Apa yg melatarbelakangi pemerintah Hindia Belanda memberlakukan tata cara tanam paksa? Nah, pertanyaan inilah yg akan kita jawab dlm uraian kali ini. Kami akan mengupas dengan-cara lengkap latar belakang dr sistem tanam paksa. Berikut ini uraian lengkapnya:
Daftar Isi
Latar Belakang Sistem Tanam Paksa
Latar belakang yg mendasari pelaksanaan tata cara tanam paksa oleh pemerintah Hindia Belanda, antara lain sebagai berikut:
1. Defisit Anggaran Belanda
Latar belakang tata cara tanam paksa adalah lantaran terjadinya defisit anggaran belanja yg dialami oleh negeri Belanda. Defisit tersebut disebabkan oleh besarnya ongkos perang yg harus ditanggung oleh negeri Belanda. Dua perang yg paling menguras kantong budget Belanda yaitu Perang Kemerdekaan Belgia & Perang Diponegoro. Selain itu, Belanda pula menghabiskan ongkos besar setelah terlibat serangkaian pertempuran pada masa kejayaan Napoleon.
Hasil final perang Belgia yakni pemisahan antara Belgia & Belanda. Hal ini membuat negeri Belanda harus kehilangan salah satu sumber keuangan yg berasal dr Industri. Kondisi ini mengakibatkan terjadinya krisis ekonomi yg memperparah neraca keuangan Belanda. Perang Diponegoro sendiri menelan ongkos sebesar 20.000.000 juta gulden. Biaya tersebut sebagian besar dihabiskan untuk upah pegawai & berbelanja materi kuliner.
Defisit anggaran pula disebabkan oleh tak lancarnya pembayaran pajak yg berasal dr tanah.
2. Keadaan di Jawa tak Menguntungkan
Sistem tanam paksa pula di latar belakangi oleh kondisi Jawa yg kurang menguntungkan. Keberhasilan Belanda menguasai Jawa ternyata tak menyisakan keuntungan mirip yg diharapkan. Keuntungan tersebut lebih banyak habis untuk biaya militer & manajemen. Di Jawa sekitar tahun 1819-1825 pernah dipraktekkan sebuah kebijakan yg menjamin kebebasan bagi orang Jawa untuk memetik & menggunakan hasil tanahnya. Kebijakan ini bertujuan untuk mendorong penduduk Jawa untuk menghasilkan komoditas yg dapat dijual biar mereka mampu mengeluarkan uang sewa tanah. Namun, kebijakan tersebut gagal karena merosotnya harga produk pertanian tropis di dunia.
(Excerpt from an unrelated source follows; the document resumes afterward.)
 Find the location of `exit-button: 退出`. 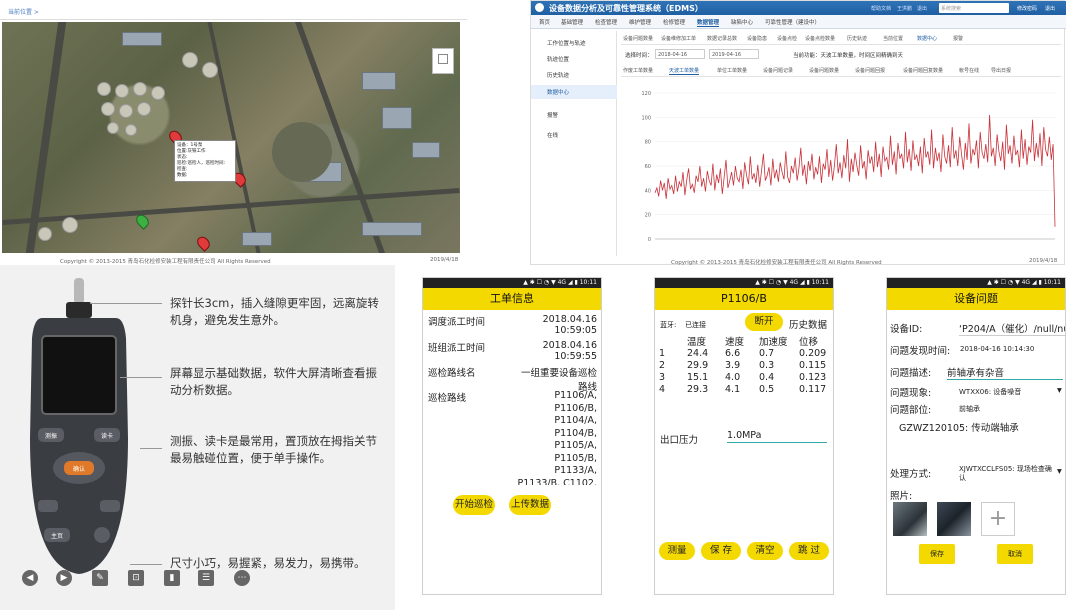

exit-button: 退出 is located at coordinates (1050, 8).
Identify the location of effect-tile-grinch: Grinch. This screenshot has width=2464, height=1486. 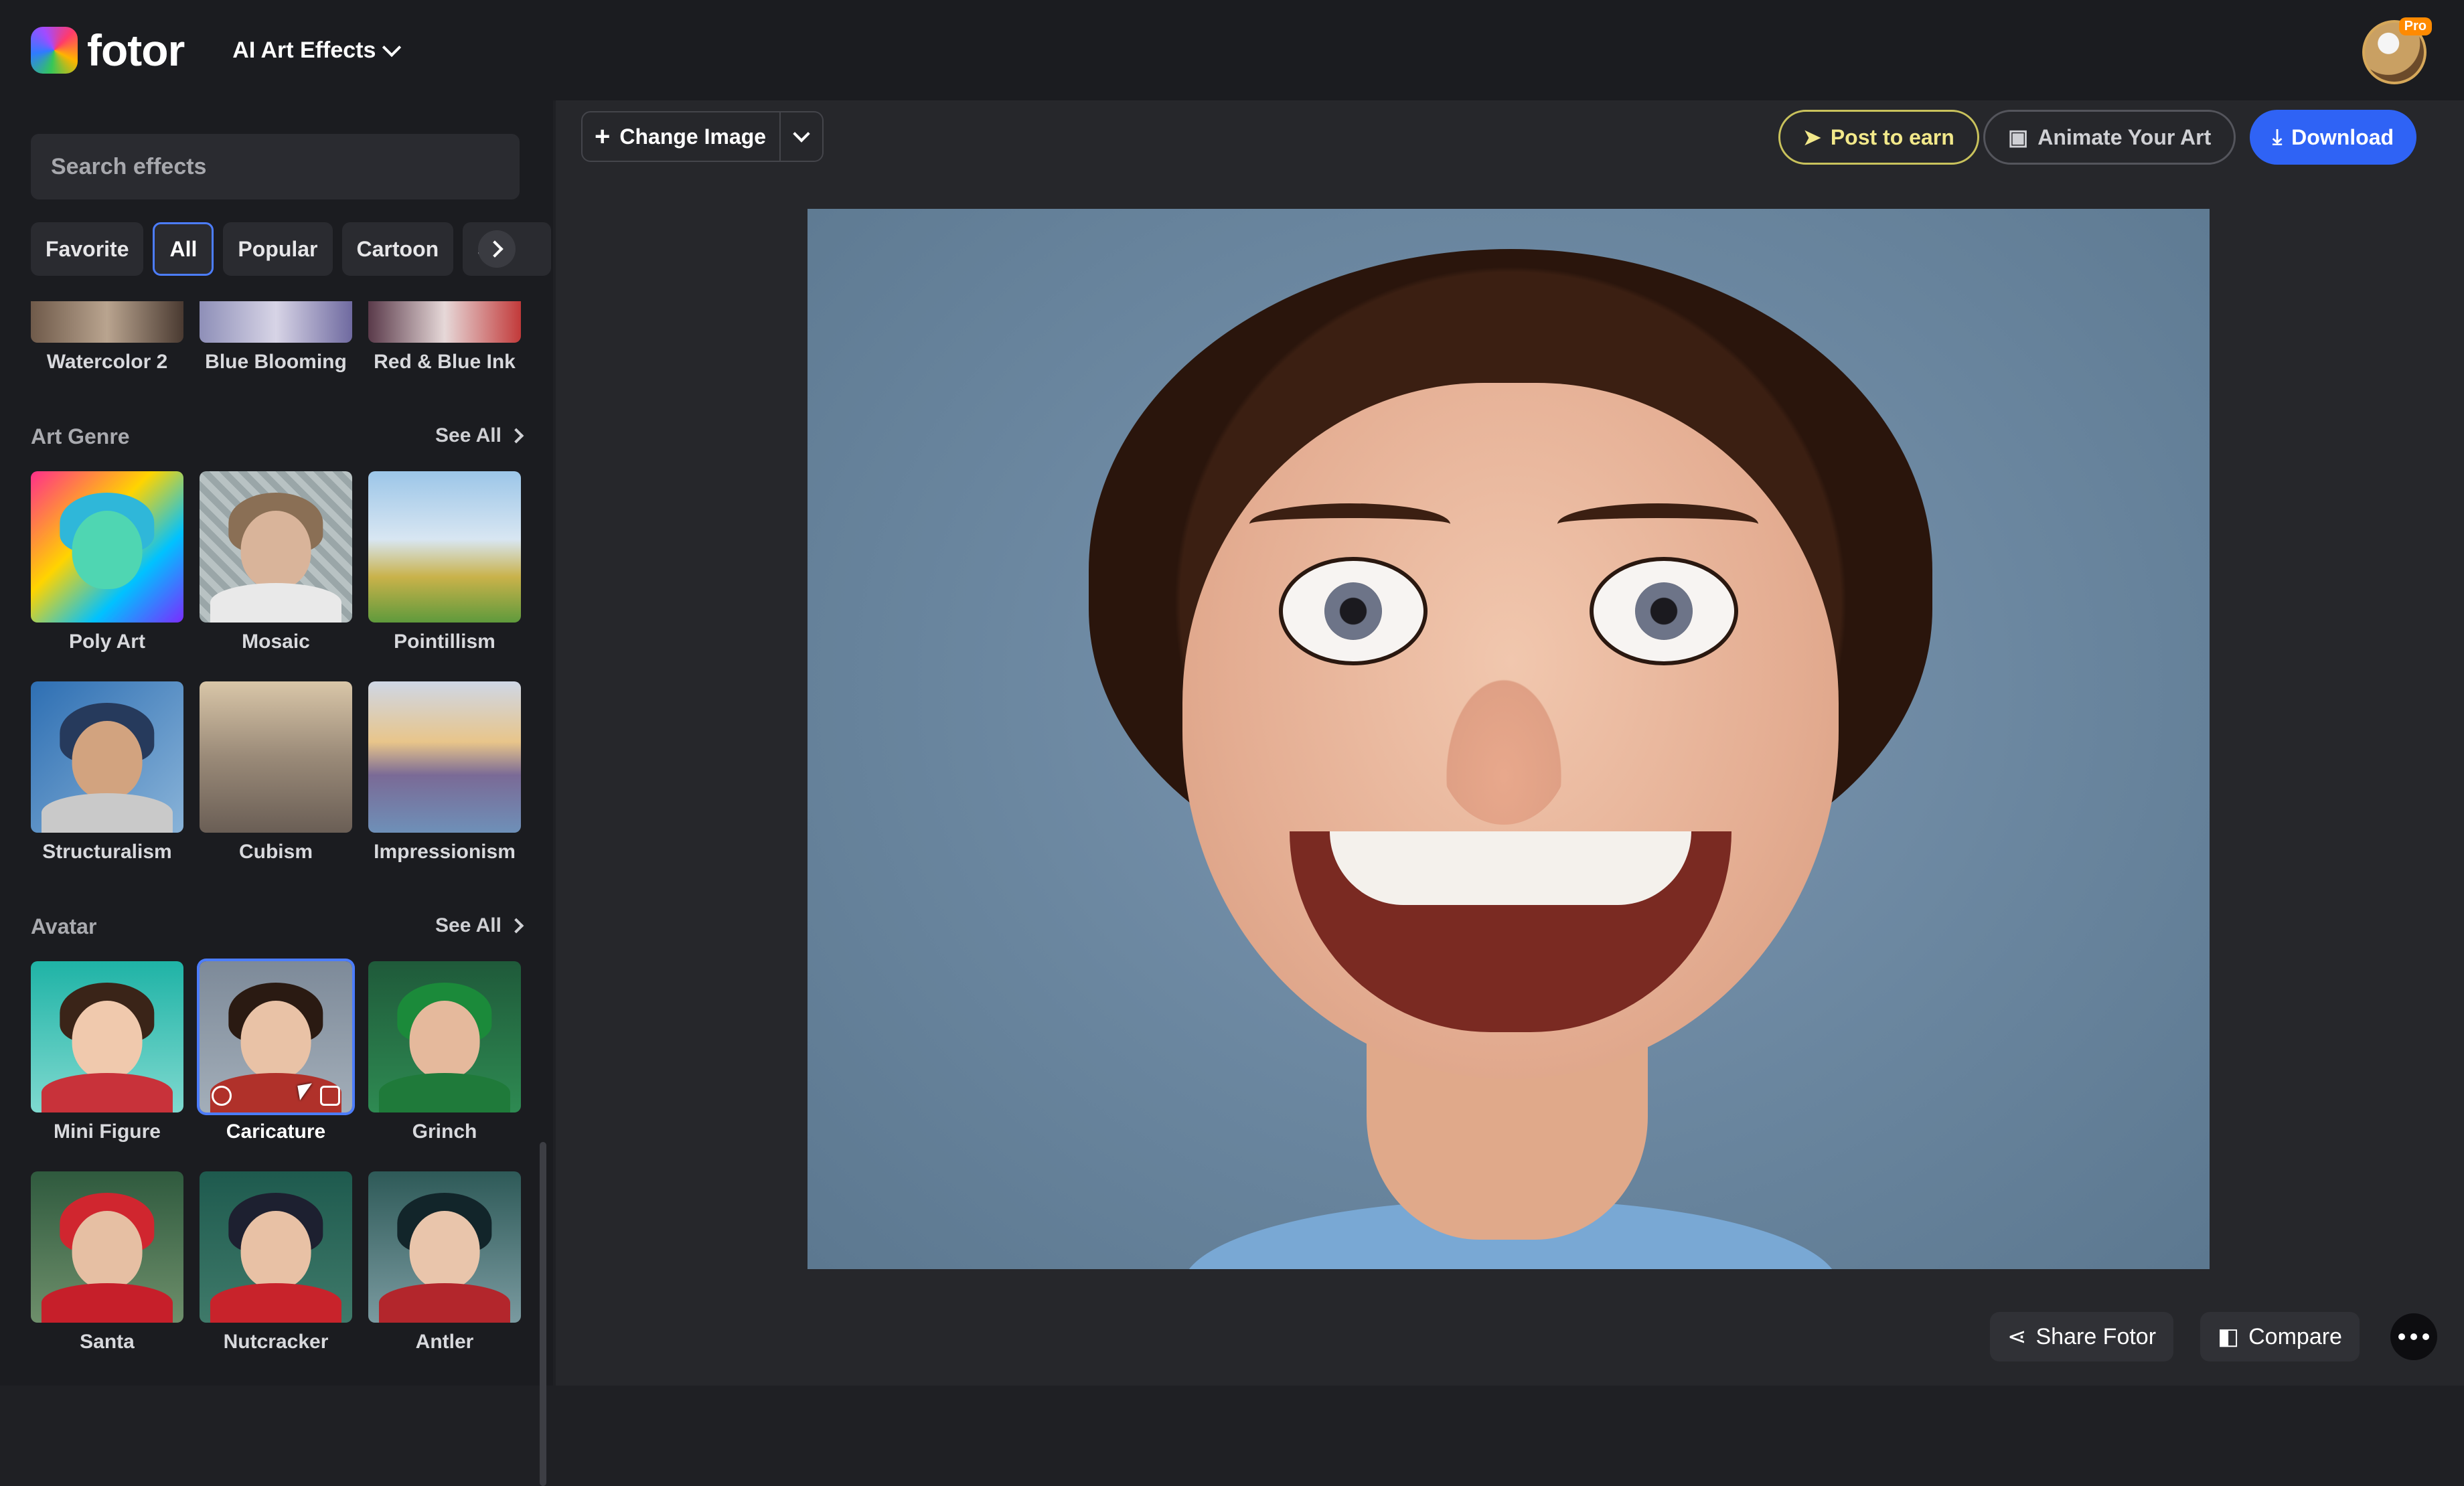
(444, 1052).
3. Kemunduran Perdagangan Belanda
Kemunduran perdagangan Belanda pula menjadi faktor yg melatarbelakangi berlakunya metode tanam paksa. Kemunduran tersebut akibat kalah bersaing dgn pihak Inggris. Keadaan semakin parah setelah dibukanya pelabuhan Singapura pada tahun 1819 menimbulkan tugas Batavia dlm perdagangan di daerah Asia Tenggara semakin kecil. Selain itu, kopi selaku komoditas andalan perdagangan Belanda, harganya merosot tajam di pasar Eropa.
Demikianlah klarifikasi perihal Latar Belakang Sistem Tanam Paksa. Bagikan materi ini pada orang yg membutuhkan. Terima kasih, gampang-mudahan bermanfaat.